(Pixel coordinate grounding data)
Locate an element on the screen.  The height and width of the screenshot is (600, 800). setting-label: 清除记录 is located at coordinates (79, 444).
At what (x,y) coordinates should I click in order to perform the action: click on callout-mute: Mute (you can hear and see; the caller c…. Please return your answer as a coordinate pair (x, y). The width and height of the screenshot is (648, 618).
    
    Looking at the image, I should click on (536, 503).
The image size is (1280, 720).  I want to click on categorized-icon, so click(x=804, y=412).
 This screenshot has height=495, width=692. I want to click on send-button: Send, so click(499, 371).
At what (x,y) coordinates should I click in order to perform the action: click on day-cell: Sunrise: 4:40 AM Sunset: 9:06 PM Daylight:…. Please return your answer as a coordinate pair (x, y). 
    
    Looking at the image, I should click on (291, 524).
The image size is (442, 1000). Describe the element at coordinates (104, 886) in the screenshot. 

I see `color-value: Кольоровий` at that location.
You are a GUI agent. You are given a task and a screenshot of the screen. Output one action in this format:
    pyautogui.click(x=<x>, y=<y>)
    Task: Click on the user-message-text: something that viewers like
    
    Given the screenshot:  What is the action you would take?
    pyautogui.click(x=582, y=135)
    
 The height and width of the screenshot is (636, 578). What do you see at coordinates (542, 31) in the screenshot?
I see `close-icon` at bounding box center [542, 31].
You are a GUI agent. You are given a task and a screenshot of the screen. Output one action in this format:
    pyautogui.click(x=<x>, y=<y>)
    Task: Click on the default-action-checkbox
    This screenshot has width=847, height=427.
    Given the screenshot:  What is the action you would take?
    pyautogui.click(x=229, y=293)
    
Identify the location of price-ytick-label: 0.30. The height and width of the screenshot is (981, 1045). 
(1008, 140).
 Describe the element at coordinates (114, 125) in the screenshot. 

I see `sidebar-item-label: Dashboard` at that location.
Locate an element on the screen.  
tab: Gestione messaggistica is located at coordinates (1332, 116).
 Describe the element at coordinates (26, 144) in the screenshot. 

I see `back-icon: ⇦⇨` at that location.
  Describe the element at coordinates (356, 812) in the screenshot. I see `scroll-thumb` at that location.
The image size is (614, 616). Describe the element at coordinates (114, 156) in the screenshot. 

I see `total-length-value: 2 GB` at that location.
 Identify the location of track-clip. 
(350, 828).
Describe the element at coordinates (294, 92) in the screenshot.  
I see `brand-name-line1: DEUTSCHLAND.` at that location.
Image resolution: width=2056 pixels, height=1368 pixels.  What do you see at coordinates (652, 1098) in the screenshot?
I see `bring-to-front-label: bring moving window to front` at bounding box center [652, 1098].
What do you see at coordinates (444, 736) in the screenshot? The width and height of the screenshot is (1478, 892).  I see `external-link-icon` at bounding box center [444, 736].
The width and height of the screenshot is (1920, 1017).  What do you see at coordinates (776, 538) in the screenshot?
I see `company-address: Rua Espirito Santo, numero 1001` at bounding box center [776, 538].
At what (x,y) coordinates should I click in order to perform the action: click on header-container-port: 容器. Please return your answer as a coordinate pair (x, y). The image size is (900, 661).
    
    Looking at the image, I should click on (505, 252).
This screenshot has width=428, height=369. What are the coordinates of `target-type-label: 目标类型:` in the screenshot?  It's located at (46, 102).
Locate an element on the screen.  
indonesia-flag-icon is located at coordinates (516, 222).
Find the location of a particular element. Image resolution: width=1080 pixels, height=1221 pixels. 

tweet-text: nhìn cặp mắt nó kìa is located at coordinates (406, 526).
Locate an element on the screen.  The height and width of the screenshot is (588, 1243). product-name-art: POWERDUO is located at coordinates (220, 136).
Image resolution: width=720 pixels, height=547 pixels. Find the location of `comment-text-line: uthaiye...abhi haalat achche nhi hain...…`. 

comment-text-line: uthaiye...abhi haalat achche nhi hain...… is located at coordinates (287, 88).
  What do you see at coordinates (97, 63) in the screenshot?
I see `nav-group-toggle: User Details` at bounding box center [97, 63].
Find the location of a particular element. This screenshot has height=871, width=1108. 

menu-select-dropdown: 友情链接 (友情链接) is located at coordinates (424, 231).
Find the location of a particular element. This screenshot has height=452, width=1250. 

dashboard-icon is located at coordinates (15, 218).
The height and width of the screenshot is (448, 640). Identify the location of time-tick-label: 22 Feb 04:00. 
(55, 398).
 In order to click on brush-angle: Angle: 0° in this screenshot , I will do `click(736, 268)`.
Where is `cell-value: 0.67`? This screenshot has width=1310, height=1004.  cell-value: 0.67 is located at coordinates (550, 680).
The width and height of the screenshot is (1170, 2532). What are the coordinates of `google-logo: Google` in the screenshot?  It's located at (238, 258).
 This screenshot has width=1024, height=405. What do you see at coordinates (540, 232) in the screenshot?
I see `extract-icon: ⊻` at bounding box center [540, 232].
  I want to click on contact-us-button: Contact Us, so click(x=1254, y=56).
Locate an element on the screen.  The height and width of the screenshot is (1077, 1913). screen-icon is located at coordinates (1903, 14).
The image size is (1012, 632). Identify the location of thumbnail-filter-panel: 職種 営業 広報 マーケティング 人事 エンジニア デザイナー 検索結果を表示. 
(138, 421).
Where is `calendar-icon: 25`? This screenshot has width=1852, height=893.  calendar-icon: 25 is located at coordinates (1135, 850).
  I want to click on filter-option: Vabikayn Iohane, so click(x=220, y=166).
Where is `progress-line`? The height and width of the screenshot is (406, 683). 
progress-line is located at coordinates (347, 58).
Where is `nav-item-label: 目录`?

• _Try it_: Please copy all of the records above word for word, keeping every line in its original order.

• _Your response_:
Locate an element on the screen.  The height and width of the screenshot is (600, 800). setting-label: 清除记录 is located at coordinates (79, 444).
At what (x,y) coordinates should I click in order to perform the action: click on callout-mute: Mute (you can hear and see; the caller c…. Please return your answer as a coordinate pair (x, y). The width and height of the screenshot is (648, 618).
    
    Looking at the image, I should click on (536, 503).
The image size is (1280, 720).  I want to click on categorized-icon, so click(x=804, y=412).
 This screenshot has height=495, width=692. I want to click on send-button: Send, so click(499, 371).
At what (x,y) coordinates should I click in order to perform the action: click on day-cell: Sunrise: 4:40 AM Sunset: 9:06 PM Daylight:…. Please return your answer as a coordinate pair (x, y). 
    
    Looking at the image, I should click on (291, 524).
The image size is (442, 1000). Describe the element at coordinates (104, 886) in the screenshot. 

I see `color-value: Кольоровий` at that location.
You are a GUI agent. You are given a task and a screenshot of the screen. Output one action in this format:
    pyautogui.click(x=<x>, y=<y>)
    Task: Click on the user-message-text: something that viewers like
    
    Given the screenshot:  What is the action you would take?
    pyautogui.click(x=582, y=135)
    
 The height and width of the screenshot is (636, 578). What do you see at coordinates (542, 31) in the screenshot?
I see `close-icon` at bounding box center [542, 31].
You are a GUI agent. You are given a task and a screenshot of the screen. Output one action in this format:
    pyautogui.click(x=<x>, y=<y>)
    Task: Click on the default-action-checkbox
    This screenshot has width=847, height=427.
    Given the screenshot:  What is the action you would take?
    pyautogui.click(x=229, y=293)
    
Identify the location of price-ytick-label: 0.30. The height and width of the screenshot is (981, 1045). 
(1008, 140).
 Describe the element at coordinates (114, 125) in the screenshot. 

I see `sidebar-item-label: Dashboard` at that location.
Locate an element on the screen.  
tab: Gestione messaggistica is located at coordinates (1332, 116).
 Describe the element at coordinates (26, 144) in the screenshot. 

I see `back-icon: ⇦⇨` at that location.
  Describe the element at coordinates (356, 812) in the screenshot. I see `scroll-thumb` at that location.
The image size is (614, 616). Describe the element at coordinates (114, 156) in the screenshot. 

I see `total-length-value: 2 GB` at that location.
 Identify the location of track-clip. 
(350, 828).
Describe the element at coordinates (294, 92) in the screenshot.  
I see `brand-name-line1: DEUTSCHLAND.` at that location.
Image resolution: width=2056 pixels, height=1368 pixels.  What do you see at coordinates (652, 1098) in the screenshot?
I see `bring-to-front-label: bring moving window to front` at bounding box center [652, 1098].
What do you see at coordinates (444, 736) in the screenshot? The width and height of the screenshot is (1478, 892).  I see `external-link-icon` at bounding box center [444, 736].
The width and height of the screenshot is (1920, 1017).  What do you see at coordinates (776, 538) in the screenshot?
I see `company-address: Rua Espirito Santo, numero 1001` at bounding box center [776, 538].
At what (x,y) coordinates should I click in order to perform the action: click on header-container-port: 容器. Please return your answer as a coordinate pair (x, y). The image size is (900, 661).
    
    Looking at the image, I should click on (505, 252).
This screenshot has width=428, height=369. What are the coordinates of `target-type-label: 目标类型:` in the screenshot?  It's located at (46, 102).
Locate an element on the screen.  
indonesia-flag-icon is located at coordinates (516, 222).
Find the location of a particular element. Image resolution: width=1080 pixels, height=1221 pixels. 

tweet-text: nhìn cặp mắt nó kìa is located at coordinates (406, 526).
Locate an element on the screen.  The height and width of the screenshot is (588, 1243). product-name-art: POWERDUO is located at coordinates (220, 136).
Image resolution: width=720 pixels, height=547 pixels. Find the location of `comment-text-line: uthaiye...abhi haalat achche nhi hain...…`. 

comment-text-line: uthaiye...abhi haalat achche nhi hain...… is located at coordinates (287, 88).
  What do you see at coordinates (97, 63) in the screenshot?
I see `nav-group-toggle: User Details` at bounding box center [97, 63].
Find the location of a particular element. This screenshot has height=871, width=1108. 

menu-select-dropdown: 友情链接 (友情链接) is located at coordinates (424, 231).
Find the location of a particular element. This screenshot has height=452, width=1250. 

dashboard-icon is located at coordinates (15, 218).
The height and width of the screenshot is (448, 640). Identify the location of time-tick-label: 22 Feb 04:00. 
(55, 398).
 In order to click on brush-angle: Angle: 0° in this screenshot , I will do `click(736, 268)`.
Where is `cell-value: 0.67`? This screenshot has width=1310, height=1004.  cell-value: 0.67 is located at coordinates (550, 680).
The width and height of the screenshot is (1170, 2532). What are the coordinates of `google-logo: Google` in the screenshot?  It's located at (238, 258).
 This screenshot has width=1024, height=405. What do you see at coordinates (540, 232) in the screenshot?
I see `extract-icon: ⊻` at bounding box center [540, 232].
  I want to click on contact-us-button: Contact Us, so click(x=1254, y=56).
Locate an element on the screen.  The height and width of the screenshot is (1077, 1913). screen-icon is located at coordinates (1903, 14).
The image size is (1012, 632). Identify the location of thumbnail-filter-panel: 職種 営業 広報 マーケティング 人事 エンジニア デザイナー 検索結果を表示. 
(138, 421).
Where is `calendar-icon: 25`? This screenshot has width=1852, height=893.  calendar-icon: 25 is located at coordinates (1135, 850).
  I want to click on filter-option: Vabikayn Iohane, so click(x=220, y=166).
Where is `progress-line`? The height and width of the screenshot is (406, 683). 
progress-line is located at coordinates (347, 58).
Where is `nav-item-label: 目录`?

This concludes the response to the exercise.